The 1950s LV monogram trunk customized as a vanity boudoir by Bernardini Luxury Vintage.

As any vintage aficionado knows, there are many trunks and cases with great histories and stories to tell but most of them are in appalling condition with damaged exteriors and wood worm-infested interiors. Bernardini's goods are all treated for bugs and wood worm to EU standards. All watches are professionally serviced in European workshops before being shipped to Hong Kong.

There is clearly utmost respect for the original goods not just in the design and execution but in marrying older and modern materials and their finishings.

Bernardini has chosen to work with artisans who specialize in making and repairing classical musical instruments because they have the experience of crafting and handling delicate things that combine wood, leather and metal in one item.

Ma chose to ally herself with Bernardini because she has been Max's customer for many years. Bernardini is a family business started by Max's father. They have proven to be a good resource with excellent global connections, a wide range of customization and incomparable skill.

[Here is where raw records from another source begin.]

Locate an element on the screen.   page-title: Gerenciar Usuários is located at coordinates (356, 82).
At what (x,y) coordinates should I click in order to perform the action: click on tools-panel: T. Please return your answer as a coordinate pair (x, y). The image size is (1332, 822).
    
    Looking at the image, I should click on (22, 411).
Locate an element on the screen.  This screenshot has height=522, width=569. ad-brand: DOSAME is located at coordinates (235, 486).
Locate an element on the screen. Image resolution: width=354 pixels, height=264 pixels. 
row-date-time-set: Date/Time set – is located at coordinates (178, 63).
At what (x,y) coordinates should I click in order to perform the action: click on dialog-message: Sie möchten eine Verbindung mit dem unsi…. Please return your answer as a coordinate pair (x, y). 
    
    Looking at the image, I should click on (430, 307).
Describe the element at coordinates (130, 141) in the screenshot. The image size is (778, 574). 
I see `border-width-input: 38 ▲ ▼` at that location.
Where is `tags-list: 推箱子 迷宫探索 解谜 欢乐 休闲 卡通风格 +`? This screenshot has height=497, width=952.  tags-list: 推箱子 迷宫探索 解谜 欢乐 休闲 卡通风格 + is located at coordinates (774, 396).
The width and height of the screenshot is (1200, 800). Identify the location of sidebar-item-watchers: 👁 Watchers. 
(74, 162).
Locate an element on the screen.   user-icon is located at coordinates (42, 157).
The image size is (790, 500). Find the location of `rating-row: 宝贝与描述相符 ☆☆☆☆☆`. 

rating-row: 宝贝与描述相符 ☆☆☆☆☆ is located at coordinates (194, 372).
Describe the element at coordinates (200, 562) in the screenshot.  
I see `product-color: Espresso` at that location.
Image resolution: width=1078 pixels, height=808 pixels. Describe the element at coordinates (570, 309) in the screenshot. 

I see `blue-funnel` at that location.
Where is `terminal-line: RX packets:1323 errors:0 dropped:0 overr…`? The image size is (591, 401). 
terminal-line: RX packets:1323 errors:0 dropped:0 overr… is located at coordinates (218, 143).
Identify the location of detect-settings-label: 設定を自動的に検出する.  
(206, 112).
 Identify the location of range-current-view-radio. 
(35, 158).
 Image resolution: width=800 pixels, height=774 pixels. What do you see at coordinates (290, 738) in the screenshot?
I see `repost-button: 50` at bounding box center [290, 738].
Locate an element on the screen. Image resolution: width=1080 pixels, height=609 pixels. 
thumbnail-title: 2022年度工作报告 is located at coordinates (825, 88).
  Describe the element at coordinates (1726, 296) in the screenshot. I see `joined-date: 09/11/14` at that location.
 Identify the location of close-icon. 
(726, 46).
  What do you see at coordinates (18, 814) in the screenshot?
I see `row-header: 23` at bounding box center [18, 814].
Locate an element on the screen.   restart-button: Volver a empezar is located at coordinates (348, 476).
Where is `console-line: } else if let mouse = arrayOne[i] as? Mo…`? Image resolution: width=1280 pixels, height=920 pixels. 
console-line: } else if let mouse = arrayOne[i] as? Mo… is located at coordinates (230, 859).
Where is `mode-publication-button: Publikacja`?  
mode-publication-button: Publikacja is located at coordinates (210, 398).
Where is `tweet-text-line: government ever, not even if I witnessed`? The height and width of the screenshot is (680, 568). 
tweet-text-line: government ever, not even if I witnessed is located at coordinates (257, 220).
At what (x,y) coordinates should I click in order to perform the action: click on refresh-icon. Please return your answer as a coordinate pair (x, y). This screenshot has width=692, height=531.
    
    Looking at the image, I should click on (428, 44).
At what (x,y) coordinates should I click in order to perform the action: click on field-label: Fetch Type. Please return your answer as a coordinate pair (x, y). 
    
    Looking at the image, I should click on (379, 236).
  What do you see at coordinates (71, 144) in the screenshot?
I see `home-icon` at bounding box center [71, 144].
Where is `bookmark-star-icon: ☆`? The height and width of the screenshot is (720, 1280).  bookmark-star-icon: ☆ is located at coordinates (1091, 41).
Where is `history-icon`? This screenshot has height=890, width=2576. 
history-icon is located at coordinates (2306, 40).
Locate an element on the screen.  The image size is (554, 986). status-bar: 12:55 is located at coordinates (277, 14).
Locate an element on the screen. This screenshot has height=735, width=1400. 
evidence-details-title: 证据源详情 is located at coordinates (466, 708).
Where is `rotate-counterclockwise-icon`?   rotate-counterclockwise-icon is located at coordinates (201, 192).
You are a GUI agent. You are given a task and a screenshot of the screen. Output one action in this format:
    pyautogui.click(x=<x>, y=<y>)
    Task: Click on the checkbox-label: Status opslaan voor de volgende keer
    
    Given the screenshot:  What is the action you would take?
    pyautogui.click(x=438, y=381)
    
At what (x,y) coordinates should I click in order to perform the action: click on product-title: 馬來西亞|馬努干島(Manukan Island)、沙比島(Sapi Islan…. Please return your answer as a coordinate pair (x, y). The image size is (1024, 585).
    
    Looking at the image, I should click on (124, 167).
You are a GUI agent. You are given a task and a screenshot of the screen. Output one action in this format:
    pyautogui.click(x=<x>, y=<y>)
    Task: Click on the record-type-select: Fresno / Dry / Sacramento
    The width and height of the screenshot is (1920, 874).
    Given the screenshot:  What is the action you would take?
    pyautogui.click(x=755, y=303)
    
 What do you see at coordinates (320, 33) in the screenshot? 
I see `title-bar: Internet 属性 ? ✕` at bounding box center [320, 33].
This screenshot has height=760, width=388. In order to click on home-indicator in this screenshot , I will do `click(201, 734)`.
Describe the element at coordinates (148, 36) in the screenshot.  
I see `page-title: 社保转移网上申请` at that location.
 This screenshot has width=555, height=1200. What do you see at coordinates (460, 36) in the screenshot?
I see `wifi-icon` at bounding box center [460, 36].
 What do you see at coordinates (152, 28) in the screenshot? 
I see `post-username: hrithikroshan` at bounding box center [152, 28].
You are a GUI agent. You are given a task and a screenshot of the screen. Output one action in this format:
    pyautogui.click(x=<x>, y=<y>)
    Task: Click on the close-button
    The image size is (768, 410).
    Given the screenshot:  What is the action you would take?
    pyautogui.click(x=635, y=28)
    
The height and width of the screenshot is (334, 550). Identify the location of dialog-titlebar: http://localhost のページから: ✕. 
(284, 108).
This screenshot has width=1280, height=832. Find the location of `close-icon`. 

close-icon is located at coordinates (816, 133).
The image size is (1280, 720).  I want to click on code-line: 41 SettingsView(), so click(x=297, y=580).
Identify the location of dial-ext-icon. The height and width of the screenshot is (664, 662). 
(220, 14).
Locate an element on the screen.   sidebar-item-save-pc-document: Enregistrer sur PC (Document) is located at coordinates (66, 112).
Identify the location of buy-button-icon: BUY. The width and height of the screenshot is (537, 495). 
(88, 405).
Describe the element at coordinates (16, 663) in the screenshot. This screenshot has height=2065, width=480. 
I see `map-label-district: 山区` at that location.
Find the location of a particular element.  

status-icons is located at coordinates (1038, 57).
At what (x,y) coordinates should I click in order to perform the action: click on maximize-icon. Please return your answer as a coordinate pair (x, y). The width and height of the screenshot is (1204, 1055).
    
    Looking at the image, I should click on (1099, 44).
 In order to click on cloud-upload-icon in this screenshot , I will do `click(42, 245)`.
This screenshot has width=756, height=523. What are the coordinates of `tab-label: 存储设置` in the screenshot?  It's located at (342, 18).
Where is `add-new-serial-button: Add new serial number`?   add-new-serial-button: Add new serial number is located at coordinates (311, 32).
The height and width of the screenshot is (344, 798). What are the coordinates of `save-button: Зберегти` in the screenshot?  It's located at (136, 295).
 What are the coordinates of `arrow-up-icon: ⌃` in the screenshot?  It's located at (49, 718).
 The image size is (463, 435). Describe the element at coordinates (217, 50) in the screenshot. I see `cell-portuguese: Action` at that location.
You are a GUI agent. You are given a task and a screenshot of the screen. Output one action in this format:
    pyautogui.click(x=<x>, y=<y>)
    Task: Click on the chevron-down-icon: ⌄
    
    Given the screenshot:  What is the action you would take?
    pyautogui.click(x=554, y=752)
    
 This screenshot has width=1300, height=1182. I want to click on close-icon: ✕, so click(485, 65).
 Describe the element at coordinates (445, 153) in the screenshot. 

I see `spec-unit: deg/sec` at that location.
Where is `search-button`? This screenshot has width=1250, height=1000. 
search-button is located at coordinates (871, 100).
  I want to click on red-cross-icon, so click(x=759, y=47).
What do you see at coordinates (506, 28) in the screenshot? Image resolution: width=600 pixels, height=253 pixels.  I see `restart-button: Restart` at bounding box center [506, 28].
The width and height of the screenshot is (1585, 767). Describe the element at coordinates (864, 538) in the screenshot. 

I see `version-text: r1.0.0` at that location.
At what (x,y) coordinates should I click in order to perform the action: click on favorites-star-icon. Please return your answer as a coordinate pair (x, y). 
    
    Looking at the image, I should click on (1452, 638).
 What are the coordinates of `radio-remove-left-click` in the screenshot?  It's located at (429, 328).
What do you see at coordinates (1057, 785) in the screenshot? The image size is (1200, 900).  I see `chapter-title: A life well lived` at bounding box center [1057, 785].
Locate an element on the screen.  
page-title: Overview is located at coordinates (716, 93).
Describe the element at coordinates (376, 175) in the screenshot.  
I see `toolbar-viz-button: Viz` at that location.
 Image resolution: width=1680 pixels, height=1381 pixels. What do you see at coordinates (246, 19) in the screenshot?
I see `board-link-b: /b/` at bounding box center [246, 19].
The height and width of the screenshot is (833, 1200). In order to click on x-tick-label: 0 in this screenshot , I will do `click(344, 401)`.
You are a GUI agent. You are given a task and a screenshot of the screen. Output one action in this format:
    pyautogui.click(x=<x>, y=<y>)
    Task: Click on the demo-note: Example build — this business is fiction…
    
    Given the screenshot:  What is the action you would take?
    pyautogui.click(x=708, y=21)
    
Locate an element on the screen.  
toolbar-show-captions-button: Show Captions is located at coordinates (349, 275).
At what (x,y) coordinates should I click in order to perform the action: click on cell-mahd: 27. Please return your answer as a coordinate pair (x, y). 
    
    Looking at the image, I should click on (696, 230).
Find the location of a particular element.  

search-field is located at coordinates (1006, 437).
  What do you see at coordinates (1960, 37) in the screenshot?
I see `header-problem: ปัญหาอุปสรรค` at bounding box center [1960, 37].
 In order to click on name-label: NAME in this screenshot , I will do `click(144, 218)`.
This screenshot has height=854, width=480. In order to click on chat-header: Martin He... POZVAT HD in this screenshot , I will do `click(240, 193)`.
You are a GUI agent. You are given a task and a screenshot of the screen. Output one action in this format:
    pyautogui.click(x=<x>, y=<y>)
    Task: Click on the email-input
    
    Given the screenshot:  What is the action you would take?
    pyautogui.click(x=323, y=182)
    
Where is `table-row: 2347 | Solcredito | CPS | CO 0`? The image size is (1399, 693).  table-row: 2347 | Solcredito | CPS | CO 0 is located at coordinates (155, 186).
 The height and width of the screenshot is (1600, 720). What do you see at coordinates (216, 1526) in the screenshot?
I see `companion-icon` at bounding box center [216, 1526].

Not everyone will be a Bernardini customer because of its product type but there really is something for everyone starting at unbelievably reasonable price points. Ma is hoping to capture an avid customer base who will be "once a customer, always a customer".

The business is poised to capitalize on the increasing sophistication of the Asian market. Witness the record-breaking auction results and sales of the most important pieces of international art in the region. Ma sees her boutique as an extension or a reflection of this trend.

"Our things are not in the millions. I would not say they are cheap, either, and I am particularly conscious of our price range," Ma says.

The crystal bag hook "which I know Asians love to use", to quote Ma, goes for HK$2,800 ($361) while hidden away is the most expensive item with a price only upon application. It is a timepiece which is collaboration between two very famous European watch makers. Van Cleef and Rolex Submariner watches from the 1950s retail for about HK$65-70,000, not unlike new ones from most luxury brands. A Hermes dog carrier with bed is HK$63,000 but if you want to spend more and get more for a smaller dog, there is a Louis Vuitton dog carrier with iPod dock and speakers for HK$93,000. Of course, each dog carrier comes with a glamorous leash and collar, a picnic set and blanket.

Purists who do not appreciate customization will find original pieces and an inventory of rare furnishings and accessories that can satisfy any connoisseur from a set of 1920s Asprey gold-lined silver champagne flutes (Ma's favorite squirreled away in her office) to the Cartier watch (the very one) which Coco Chanel wore in a portrait by Horst. Or a set of silver Hermes cocktail stirrers.

Otherwise, there is a roulette set in a Louis Vuitton train case or one equipped with Bose speakers. Ma believes, "We are in fact, increasing the value of these things. Even the poor chandelier which would just have been sitting there now has a new life!"